Discontent brewing among students over Hyderabad university shutdown

  • Prasad Nichenametla, Hyderabad
  • Updated: Jan 26, 2016 14:34 IST
Tuesday is the ninth consecutive day the campus remained in limbo. (PTI)

A week after the Hyderabad central university remained shut over the suicide of a Dalit scholar, students are beginning to question why various student bodies are continuing their agitation in spite of a judicial probe being ordered into the matter.

Tuesday is the ninth consecutive day the campus remained in limbo, with all academic sessions and research activity at a standstill. Even the library and reading rooms remained closed.

Read more : No pressure from ministry to punish Rohith Vemula, says New VC  

The Joint Action Committee of the protesting students had organized a Chalo HCU march to the University of Hyderabad (UoH) on Monday where students from other universities, including from other cities, turned up to protest against the administration.

Rohith Vemula, along with four other Dalit scholars, was suspended for an altercation with the student leader of the Akhil Bharatiya Vidyarthi Parishad (ABVP), leading to his suicide on January 17. The fight was triggered by a comment on Facebook.

Several students are now taking to the very same medium to vent their anger, appealing to the Ambedkar Students’ Association that the Dalit scholars are a part of, to let academic studies continue.

“If you want to close reading room, library, schools, departments, labs for the sake of involving more and more students in protest… I would suggest that you should stop the basic needs of students like food, water, electric supply and extremely important thing i.e. internet, so that huge number of students would join this ongoing movement. Lock our rooms too so that we can also stay and sleep at the shop-com,” a sarcastic post on the UoH Facebook community page read, referring to the campus shopping complex that has turned into the nerve centre for protests.

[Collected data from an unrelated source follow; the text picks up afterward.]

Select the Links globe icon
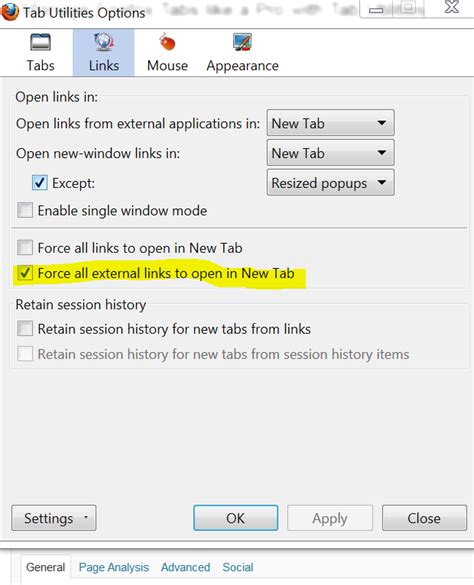This screenshot has width=474, height=585. (103, 42)
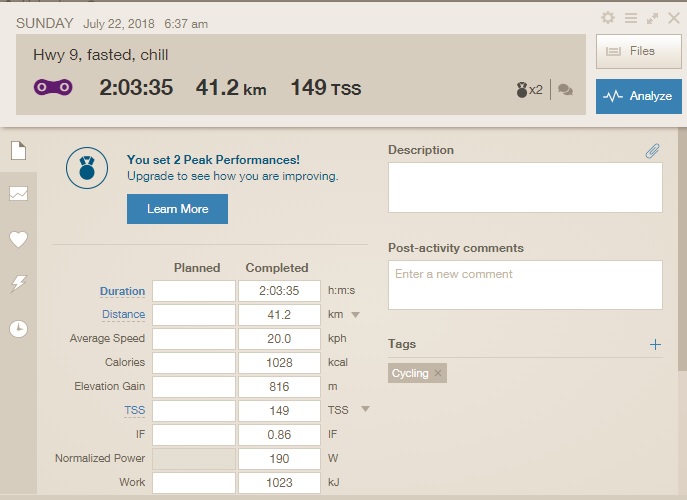The width and height of the screenshot is (687, 500).
Task: Open the chart graph tab in sidebar
Action: pyautogui.click(x=18, y=194)
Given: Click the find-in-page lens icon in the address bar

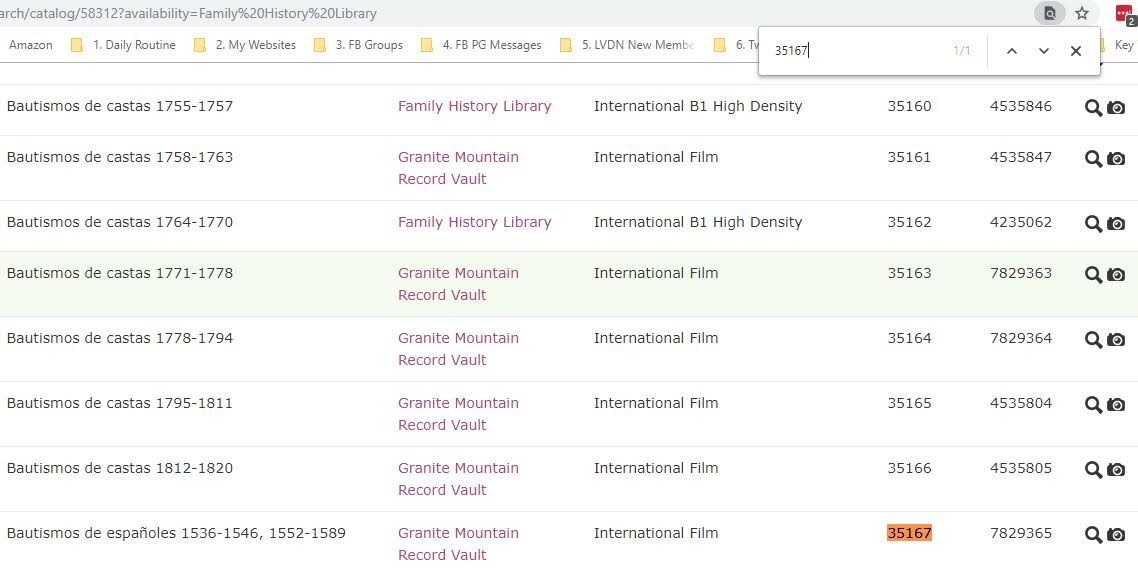Looking at the screenshot, I should pos(1049,13).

On Monday evening, a poll was created on the unofficial but popular Facebook page asking how many students wanted the library reading room opened. Within the first few hours, as many as 55 students polled in favour of opening the reading room from Tuesday while just a meagre six wanted the controversy resolved first.

A senior professor, part of a failed truce effort made by about 100 members of the faculty to convince protesting students to allow the university to function, expressed displeasure over their adamant stand.

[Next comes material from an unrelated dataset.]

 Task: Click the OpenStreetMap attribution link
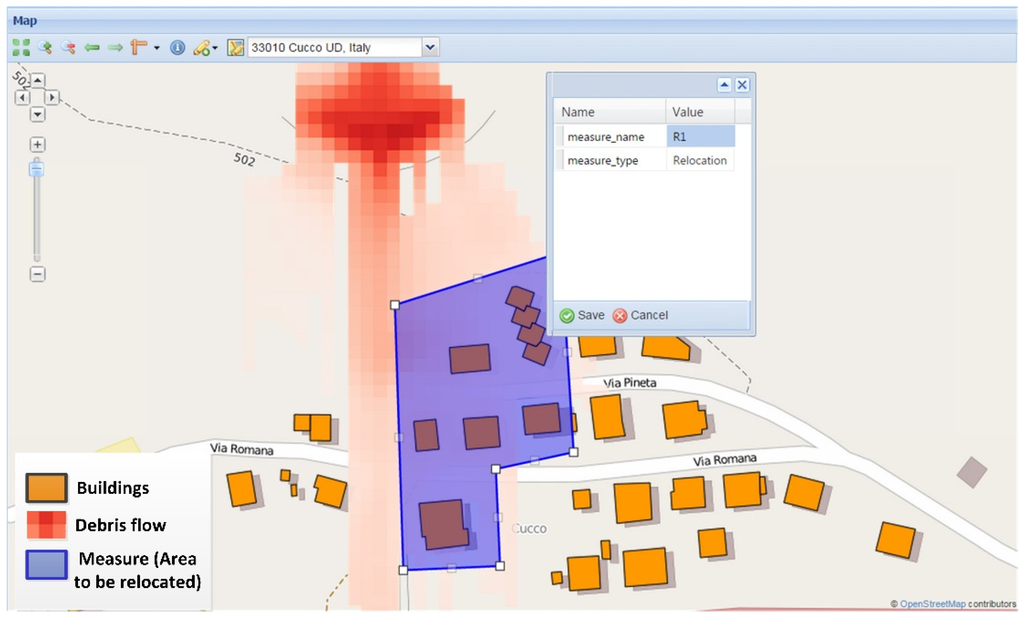tap(931, 604)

“Our effort was to engage the agitators in a dialogue for a resolution as we cannot let all students miss out on their studies and research. But we could not succeed as those on protest refused to talk and appealed to us to support them in their demands,” said the professor who approached the students on Friday.

“Now that it has been over a week, many are eager to resume their academic activity. My students were calling to know if I am available for guidance in their project works, etc,” said a professor from the school of social sciences.

With the academic year heading to its final semester, graduating students of courses like MBA, MCA and MTech fear the repercussions on placements.

University authorities expressed concern that the academic semester could be disrupted if it did not begin functioning soon.